If Good Friday represented mankind’s verdict on Jesus and his claims, Easter provides us with God’s verdict. It was startling and perplexing then and it is startling and perplexing now: The Crucified Lives. The witnesses to the Resurrection were, perhaps, more startled by the fact of resurrected life while we later Christians are more perplexed, still, by the fact that Jesus was crucified. But, this is the Easter proclamation: The Crucified Lives! Not just anyone triumphed over death, but the one who was crucified. The one whom mankind killed, he has been raised up.
Good Friday confirmed that Jesus was, as charged, a blasphemer and an imposter. The man who had claimed such intimacy with God, who had dared to forgive sins in God’s name, that man was abandoned by God to an ignominious death. From the Cross, Jesus cried out “My God, my God, why have you abandoned me,” but God did not come down and save his own. The most frightening thing about death is its abysmal loneliness, and Jesus died utterly alone, abandoned by his disciples and even by his God. And, because Jesus’ claims of divine sonship were directly contrary to the beliefs by which his society organized itself, he was not just wrong, but criminally wrong, a threat to be exterminated. And so, he was crucified.
The misery and loneliness of Good Friday were real. But, now, in the light of Easter, the event of Jesus’ death looks entirely different. God did not reject the one who was rejected but highly exalted him. The blasphemer, the imposter, is shown to have been true and right, confirmed as the Son of God by God, not by man. And, by sharing in the totality of man’s life, including death, Jesus has conquered life in its entirety. His death is the death of death and hell’s destruction. His participation in suffering ennobles all of our human sufferings, showing us how they can draw us closer to God, not alienate us from Him. Jesus’ surrender unto the Father shows us how frightening and demanding can be the words Jesus taught us to pray: “Thy will be done.”

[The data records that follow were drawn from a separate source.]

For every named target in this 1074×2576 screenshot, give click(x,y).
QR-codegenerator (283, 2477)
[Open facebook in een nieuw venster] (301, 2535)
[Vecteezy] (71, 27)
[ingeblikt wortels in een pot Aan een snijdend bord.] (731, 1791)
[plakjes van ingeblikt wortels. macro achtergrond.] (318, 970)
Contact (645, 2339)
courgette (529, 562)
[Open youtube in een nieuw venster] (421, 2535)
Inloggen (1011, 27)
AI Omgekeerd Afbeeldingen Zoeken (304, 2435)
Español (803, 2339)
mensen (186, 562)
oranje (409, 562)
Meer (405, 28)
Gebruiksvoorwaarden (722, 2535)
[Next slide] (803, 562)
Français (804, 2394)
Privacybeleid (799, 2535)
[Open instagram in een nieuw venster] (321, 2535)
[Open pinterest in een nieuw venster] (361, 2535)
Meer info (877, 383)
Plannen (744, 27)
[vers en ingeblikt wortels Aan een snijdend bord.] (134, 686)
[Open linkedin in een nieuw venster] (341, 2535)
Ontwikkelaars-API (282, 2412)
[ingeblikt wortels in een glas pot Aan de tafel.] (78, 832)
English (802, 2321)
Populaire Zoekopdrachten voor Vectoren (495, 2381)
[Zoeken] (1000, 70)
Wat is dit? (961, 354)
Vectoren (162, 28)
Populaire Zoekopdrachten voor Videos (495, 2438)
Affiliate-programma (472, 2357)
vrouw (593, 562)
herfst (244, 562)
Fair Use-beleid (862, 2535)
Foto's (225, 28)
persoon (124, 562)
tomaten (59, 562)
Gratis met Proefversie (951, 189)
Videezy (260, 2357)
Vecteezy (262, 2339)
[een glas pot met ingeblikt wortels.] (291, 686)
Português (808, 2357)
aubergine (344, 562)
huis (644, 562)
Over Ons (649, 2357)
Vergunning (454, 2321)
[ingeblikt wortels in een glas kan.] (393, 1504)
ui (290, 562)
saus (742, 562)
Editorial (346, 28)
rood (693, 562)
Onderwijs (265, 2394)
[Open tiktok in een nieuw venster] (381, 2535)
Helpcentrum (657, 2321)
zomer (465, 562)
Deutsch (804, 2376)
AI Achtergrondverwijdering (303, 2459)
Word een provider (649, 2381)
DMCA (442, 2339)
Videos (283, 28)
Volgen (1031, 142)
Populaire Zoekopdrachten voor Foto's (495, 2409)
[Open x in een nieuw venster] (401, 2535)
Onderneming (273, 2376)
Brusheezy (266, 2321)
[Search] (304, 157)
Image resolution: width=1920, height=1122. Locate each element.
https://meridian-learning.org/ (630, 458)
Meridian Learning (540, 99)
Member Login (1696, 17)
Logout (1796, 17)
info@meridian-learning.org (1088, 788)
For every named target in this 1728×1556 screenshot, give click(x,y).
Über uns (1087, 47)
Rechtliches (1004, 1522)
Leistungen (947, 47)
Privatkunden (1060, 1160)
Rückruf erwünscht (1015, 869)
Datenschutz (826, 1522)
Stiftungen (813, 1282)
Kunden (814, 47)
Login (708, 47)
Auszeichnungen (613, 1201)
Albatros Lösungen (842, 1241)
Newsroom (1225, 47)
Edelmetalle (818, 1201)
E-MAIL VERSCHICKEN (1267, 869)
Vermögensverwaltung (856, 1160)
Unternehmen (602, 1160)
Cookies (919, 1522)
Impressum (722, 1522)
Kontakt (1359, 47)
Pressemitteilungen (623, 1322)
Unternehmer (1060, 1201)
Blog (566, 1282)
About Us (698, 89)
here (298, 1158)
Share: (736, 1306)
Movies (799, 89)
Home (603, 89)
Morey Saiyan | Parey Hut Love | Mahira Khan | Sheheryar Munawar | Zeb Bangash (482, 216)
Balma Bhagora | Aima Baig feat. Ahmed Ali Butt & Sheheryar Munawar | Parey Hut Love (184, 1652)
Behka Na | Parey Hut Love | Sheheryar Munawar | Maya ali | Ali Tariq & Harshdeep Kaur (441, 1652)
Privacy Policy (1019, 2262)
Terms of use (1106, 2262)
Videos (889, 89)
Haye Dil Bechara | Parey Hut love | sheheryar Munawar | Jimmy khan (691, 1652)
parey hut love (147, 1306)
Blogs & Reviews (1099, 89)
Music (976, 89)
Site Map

Martin Luther believed that the crucifixion represented all that was wrong and evil and ugly about the world because it was the rejection of God. But, Hans Urs von Bathasar countered that the crucifixion, seen in the light of Easter, is the very form of the beautiful, that God’s grace always wears a veil of suffering when surrounded by sin and that the Christian is called to recognize the Gospel as the complete vindication of suffering love. “For either the character of Christian revelation is seen and grasped in its entirety as the glorification of absolute love by itself, or it is not perceived at all,” Balthasar wrote.
Balthasar would often give retreats to priests and he would finish with the Gospel of John, including the reading we heard at Mass Easter Sunday morning. Balthasar would note that it is the disciple whom Jesus loved who outruns Peter and gets to the tomb first, but then waits for Peter to catch up and enter the tomb first. For Balthasar, this tells us something important about the life of the Church, that the church of love, represented by the disciple whom Jesus loved always outruns the church of authority, represented by Peter, although the church of love must often stop and wait and even defer to the church of authority. Balthasar would go on to recall the post-Paschal scene in the Gospel of John in which Peter grows envious of the beloved disciple and asks Jesus what will happen to him. “If it is my will that he remain until I come, what is that to you?” Jesus tells Peter. Balthasar concluded: “It is not [Peter’s] business to know exactly where the boundaries between the official Church and the Church of love are to be found….The last thing said to the servant Peter, the last word of the Lord in the Gospel, is the watchword to the Church and theology in every age: ‘What is that to you?’” The next time someone breezily dismisses Balthasar as a mere conservative theologian, ask them about this passage.
Christos Aneste. Alithos aneste. Christ is risen. He is truly risen. This is the basis of our faith. The world that rejected Jesus and crucified him is not, in turn, rejected by God. It is redeemed. And the work of redemption now falls to us. It is glorious work and it is easy to spot. Everytime we witness to the suffering love of the crucified who lives, that work is evident. We look to Easter and we see Good Friday. We look to Good Friday and now we see Easter. They are now linked, the very bond between life and death, and between heaven and earth, between God and man. The crucified lives.